Exercise:
Please write out every record below exactly as it stands.

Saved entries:

☆ ☆ ☆

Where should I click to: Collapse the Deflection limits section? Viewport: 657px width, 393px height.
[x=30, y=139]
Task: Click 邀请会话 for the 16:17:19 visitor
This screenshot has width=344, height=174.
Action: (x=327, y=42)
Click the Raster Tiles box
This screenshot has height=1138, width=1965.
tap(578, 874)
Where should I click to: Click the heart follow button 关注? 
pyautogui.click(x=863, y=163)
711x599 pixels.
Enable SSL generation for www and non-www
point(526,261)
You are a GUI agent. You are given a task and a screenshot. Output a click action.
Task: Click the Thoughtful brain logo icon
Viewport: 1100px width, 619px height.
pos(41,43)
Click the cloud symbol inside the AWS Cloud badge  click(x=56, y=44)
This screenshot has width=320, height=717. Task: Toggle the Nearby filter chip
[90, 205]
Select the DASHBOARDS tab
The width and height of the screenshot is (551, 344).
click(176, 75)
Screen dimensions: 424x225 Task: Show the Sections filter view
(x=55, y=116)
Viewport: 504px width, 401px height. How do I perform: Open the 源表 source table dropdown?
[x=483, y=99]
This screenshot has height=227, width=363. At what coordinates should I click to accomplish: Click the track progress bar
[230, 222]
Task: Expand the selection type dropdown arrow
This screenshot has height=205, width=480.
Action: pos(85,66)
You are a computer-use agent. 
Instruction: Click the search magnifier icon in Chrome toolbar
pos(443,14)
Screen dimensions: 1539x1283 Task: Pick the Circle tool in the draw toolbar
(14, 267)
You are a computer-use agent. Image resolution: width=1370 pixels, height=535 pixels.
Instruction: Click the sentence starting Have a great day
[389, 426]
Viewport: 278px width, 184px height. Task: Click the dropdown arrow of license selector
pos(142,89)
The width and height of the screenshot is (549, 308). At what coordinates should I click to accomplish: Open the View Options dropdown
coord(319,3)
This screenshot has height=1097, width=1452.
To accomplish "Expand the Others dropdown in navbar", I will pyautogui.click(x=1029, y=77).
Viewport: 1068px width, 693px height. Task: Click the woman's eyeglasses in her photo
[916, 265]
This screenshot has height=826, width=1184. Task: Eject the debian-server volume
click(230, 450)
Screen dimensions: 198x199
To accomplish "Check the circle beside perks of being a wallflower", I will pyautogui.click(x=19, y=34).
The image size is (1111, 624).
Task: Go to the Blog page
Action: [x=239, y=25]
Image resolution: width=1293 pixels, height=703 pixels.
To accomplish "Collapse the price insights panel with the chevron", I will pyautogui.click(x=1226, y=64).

☆ ☆ ☆

Answer to this exercise:
Where should I click to: Collapse the Deflection limits section? Viewport: 657px width, 393px height.
[x=30, y=139]
Task: Click 邀请会话 for the 16:17:19 visitor
This screenshot has width=344, height=174.
Action: (x=327, y=42)
Click the Raster Tiles box
This screenshot has height=1138, width=1965.
tap(578, 874)
Where should I click to: Click the heart follow button 关注? 
pyautogui.click(x=863, y=163)
711x599 pixels.
Enable SSL generation for www and non-www
point(526,261)
You are a GUI agent. You are given a task and a screenshot. Output a click action.
Task: Click the Thoughtful brain logo icon
Viewport: 1100px width, 619px height.
pos(41,43)
Click the cloud symbol inside the AWS Cloud badge  click(x=56, y=44)
This screenshot has width=320, height=717. Task: Toggle the Nearby filter chip
[90, 205]
Select the DASHBOARDS tab
The width and height of the screenshot is (551, 344).
click(176, 75)
Screen dimensions: 424x225 Task: Show the Sections filter view
(x=55, y=116)
Viewport: 504px width, 401px height. How do I perform: Open the 源表 source table dropdown?
[x=483, y=99]
This screenshot has height=227, width=363. At what coordinates should I click to accomplish: Click the track progress bar
[230, 222]
Task: Expand the selection type dropdown arrow
This screenshot has height=205, width=480.
Action: pos(85,66)
You are a computer-use agent. 
Instruction: Click the search magnifier icon in Chrome toolbar
pos(443,14)
Screen dimensions: 1539x1283 Task: Pick the Circle tool in the draw toolbar
(14, 267)
You are a computer-use agent. Image resolution: width=1370 pixels, height=535 pixels.
Instruction: Click the sentence starting Have a great day
[389, 426]
Viewport: 278px width, 184px height. Task: Click the dropdown arrow of license selector
pos(142,89)
The width and height of the screenshot is (549, 308). At what coordinates should I click to accomplish: Open the View Options dropdown
coord(319,3)
This screenshot has height=1097, width=1452.
To accomplish "Expand the Others dropdown in navbar", I will pyautogui.click(x=1029, y=77).
Viewport: 1068px width, 693px height. Task: Click the woman's eyeglasses in her photo
[916, 265]
This screenshot has height=826, width=1184. Task: Eject the debian-server volume
click(230, 450)
Screen dimensions: 198x199
To accomplish "Check the circle beside perks of being a wallflower", I will pyautogui.click(x=19, y=34).
The image size is (1111, 624).
Task: Go to the Blog page
Action: [x=239, y=25]
Image resolution: width=1293 pixels, height=703 pixels.
To accomplish "Collapse the price insights panel with the chevron", I will pyautogui.click(x=1226, y=64).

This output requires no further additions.